* PROBLEM DESCRIPTION: Reproduce each of the items below word for word, without changing anything.

* DATA SUPPLIED:
* BEGIN *
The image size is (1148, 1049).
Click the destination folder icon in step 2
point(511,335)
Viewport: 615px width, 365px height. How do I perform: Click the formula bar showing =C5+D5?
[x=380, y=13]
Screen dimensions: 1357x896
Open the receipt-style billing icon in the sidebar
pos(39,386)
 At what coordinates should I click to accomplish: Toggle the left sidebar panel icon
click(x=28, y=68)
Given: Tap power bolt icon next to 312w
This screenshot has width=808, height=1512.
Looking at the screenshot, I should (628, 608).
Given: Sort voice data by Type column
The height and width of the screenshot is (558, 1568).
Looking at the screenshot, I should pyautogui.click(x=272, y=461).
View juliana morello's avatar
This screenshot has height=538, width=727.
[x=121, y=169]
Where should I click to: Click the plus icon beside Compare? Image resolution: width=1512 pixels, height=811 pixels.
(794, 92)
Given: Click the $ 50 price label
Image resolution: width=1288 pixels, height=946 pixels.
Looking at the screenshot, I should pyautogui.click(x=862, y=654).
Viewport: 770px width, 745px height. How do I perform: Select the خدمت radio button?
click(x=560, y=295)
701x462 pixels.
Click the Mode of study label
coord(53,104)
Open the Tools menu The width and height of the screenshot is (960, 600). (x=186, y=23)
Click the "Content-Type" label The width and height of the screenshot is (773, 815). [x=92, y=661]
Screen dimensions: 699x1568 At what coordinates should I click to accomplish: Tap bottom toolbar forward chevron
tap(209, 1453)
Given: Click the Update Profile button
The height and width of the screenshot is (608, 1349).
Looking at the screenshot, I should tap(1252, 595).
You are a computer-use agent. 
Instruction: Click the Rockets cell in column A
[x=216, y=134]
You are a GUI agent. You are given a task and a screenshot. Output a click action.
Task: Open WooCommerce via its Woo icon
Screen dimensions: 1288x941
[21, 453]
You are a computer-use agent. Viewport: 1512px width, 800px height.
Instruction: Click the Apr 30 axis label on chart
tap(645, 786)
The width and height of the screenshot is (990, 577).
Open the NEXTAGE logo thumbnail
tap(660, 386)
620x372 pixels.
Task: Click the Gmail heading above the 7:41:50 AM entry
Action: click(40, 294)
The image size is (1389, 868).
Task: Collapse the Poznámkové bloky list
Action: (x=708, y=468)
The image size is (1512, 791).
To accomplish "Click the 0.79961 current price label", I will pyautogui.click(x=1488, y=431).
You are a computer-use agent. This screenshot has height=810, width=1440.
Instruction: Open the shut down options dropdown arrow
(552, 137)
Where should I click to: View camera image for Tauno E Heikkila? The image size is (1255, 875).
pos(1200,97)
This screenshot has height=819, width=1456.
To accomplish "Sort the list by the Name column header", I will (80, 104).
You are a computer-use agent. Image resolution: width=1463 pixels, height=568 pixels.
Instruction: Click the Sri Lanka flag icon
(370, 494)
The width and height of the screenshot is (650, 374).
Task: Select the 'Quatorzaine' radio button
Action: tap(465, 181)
* END *
* RESULT:
The image size is (1148, 1049).
Click the destination folder icon in step 2
point(511,335)
Viewport: 615px width, 365px height. How do I perform: Click the formula bar showing =C5+D5?
[x=380, y=13]
Screen dimensions: 1357x896
Open the receipt-style billing icon in the sidebar
pos(39,386)
 At what coordinates should I click to accomplish: Toggle the left sidebar panel icon
click(x=28, y=68)
Given: Tap power bolt icon next to 312w
This screenshot has width=808, height=1512.
Looking at the screenshot, I should (628, 608).
Given: Sort voice data by Type column
The height and width of the screenshot is (558, 1568).
Looking at the screenshot, I should pyautogui.click(x=272, y=461).
View juliana morello's avatar
This screenshot has height=538, width=727.
[x=121, y=169]
Where should I click to: Click the plus icon beside Compare? Image resolution: width=1512 pixels, height=811 pixels.
(794, 92)
Given: Click the $ 50 price label
Image resolution: width=1288 pixels, height=946 pixels.
Looking at the screenshot, I should pyautogui.click(x=862, y=654).
Viewport: 770px width, 745px height. How do I perform: Select the خدمت radio button?
click(x=560, y=295)
701x462 pixels.
Click the Mode of study label
coord(53,104)
Open the Tools menu The width and height of the screenshot is (960, 600). (x=186, y=23)
Click the "Content-Type" label The width and height of the screenshot is (773, 815). [x=92, y=661]
Screen dimensions: 699x1568 At what coordinates should I click to accomplish: Tap bottom toolbar forward chevron
tap(209, 1453)
Given: Click the Update Profile button
The height and width of the screenshot is (608, 1349).
Looking at the screenshot, I should tap(1252, 595).
You are a computer-use agent. 
Instruction: Click the Rockets cell in column A
[x=216, y=134]
You are a GUI agent. You are given a task and a screenshot. Output a click action.
Task: Open WooCommerce via its Woo icon
Screen dimensions: 1288x941
[21, 453]
You are a computer-use agent. Viewport: 1512px width, 800px height.
Instruction: Click the Apr 30 axis label on chart
tap(645, 786)
The width and height of the screenshot is (990, 577).
Open the NEXTAGE logo thumbnail
tap(660, 386)
620x372 pixels.
Task: Click the Gmail heading above the 7:41:50 AM entry
Action: click(40, 294)
The image size is (1389, 868).
Task: Collapse the Poznámkové bloky list
Action: (x=708, y=468)
The image size is (1512, 791).
To accomplish "Click the 0.79961 current price label", I will pyautogui.click(x=1488, y=431).
You are a computer-use agent. This screenshot has height=810, width=1440.
Instruction: Open the shut down options dropdown arrow
(552, 137)
Where should I click to: View camera image for Tauno E Heikkila? The image size is (1255, 875).
pos(1200,97)
This screenshot has height=819, width=1456.
To accomplish "Sort the list by the Name column header", I will (80, 104).
You are a computer-use agent. Image resolution: width=1463 pixels, height=568 pixels.
Instruction: Click the Sri Lanka flag icon
(370, 494)
The width and height of the screenshot is (650, 374).
Task: Select the 'Quatorzaine' radio button
Action: tap(465, 181)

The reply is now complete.